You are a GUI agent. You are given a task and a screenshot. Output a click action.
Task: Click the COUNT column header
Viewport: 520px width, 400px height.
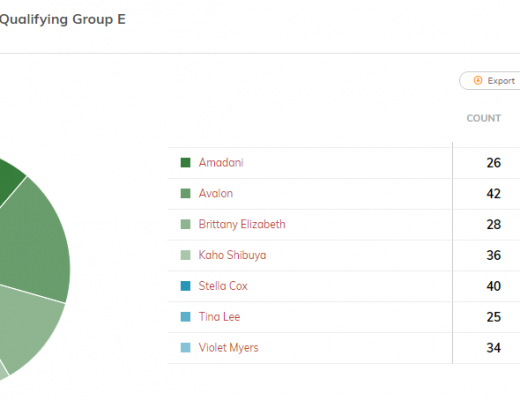[x=484, y=118]
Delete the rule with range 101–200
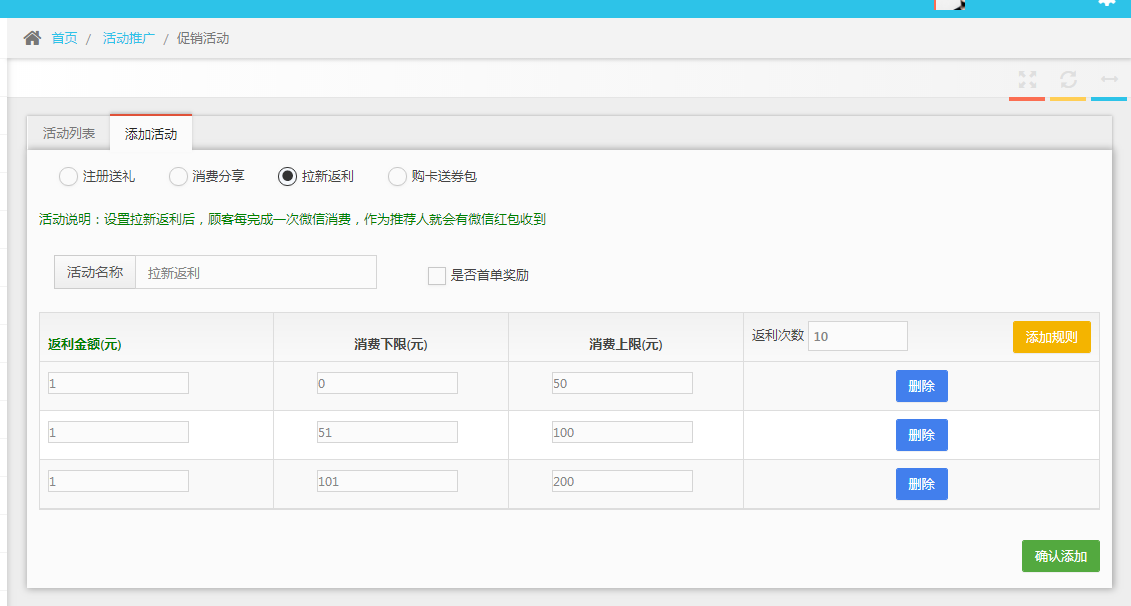The image size is (1131, 606). point(921,484)
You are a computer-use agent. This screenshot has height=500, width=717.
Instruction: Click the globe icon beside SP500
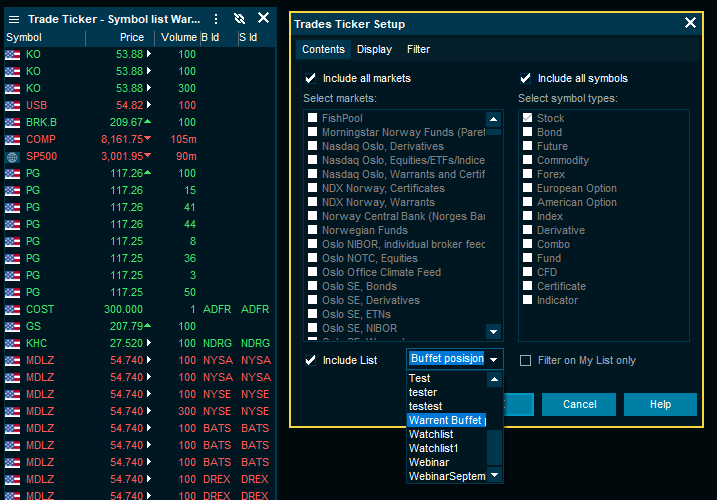coord(12,157)
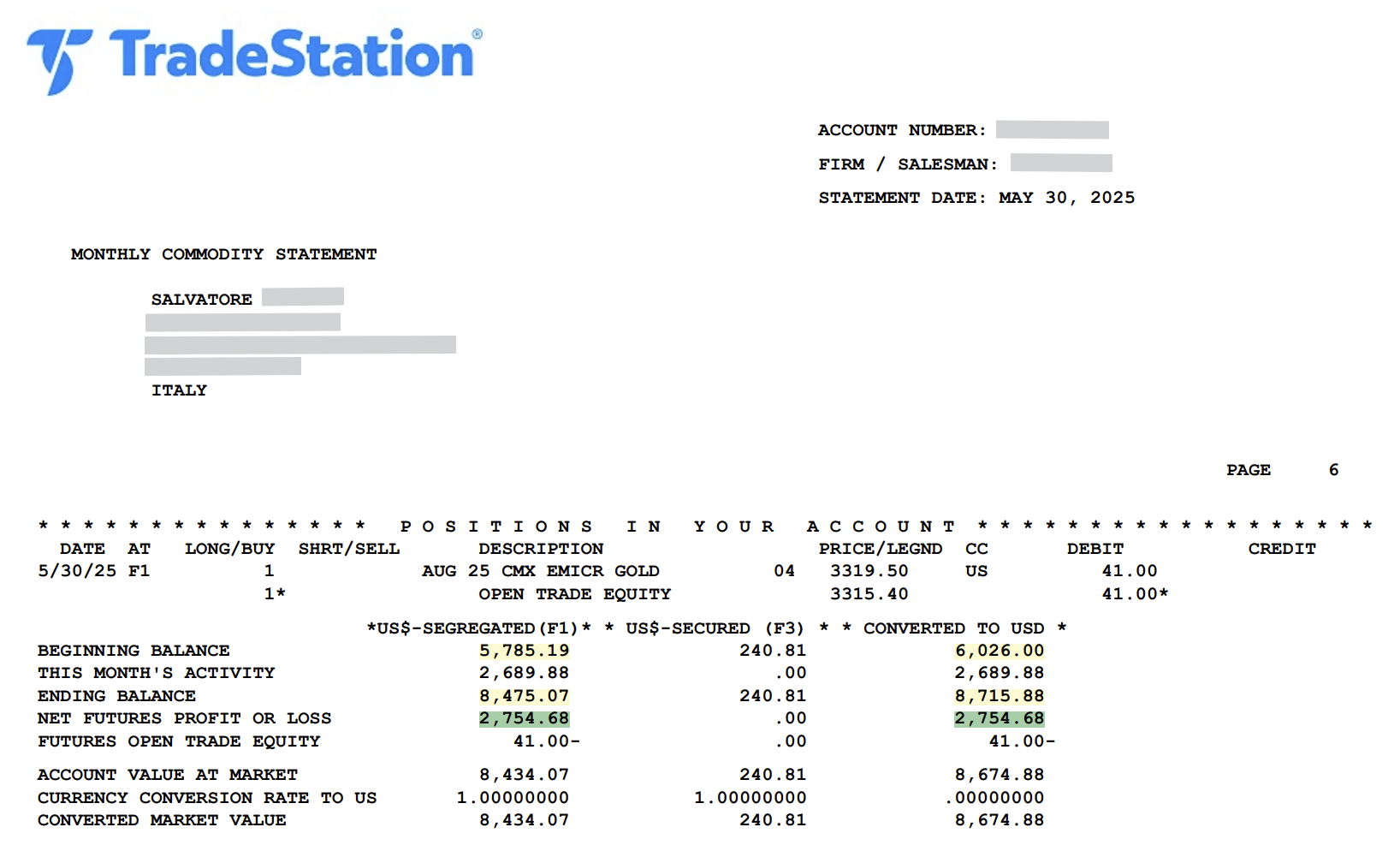Image resolution: width=1400 pixels, height=851 pixels.
Task: Select the statement date May 30, 2025
Action: [x=1066, y=198]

--------------------------------------------------

Your assignment | Using the listing above, write out exactly the lines from the one that holds "You are a computer-use" through the last line, both included, and omit pictures.

Task output |
You are a computer-use agent. This screenshot has height=500, width=717.
Instruction: Click the globe icon beside SP500
coord(12,157)
Image resolution: width=1400 pixels, height=851 pixels.
Task: Select the statement date May 30, 2025
Action: [x=1066, y=198]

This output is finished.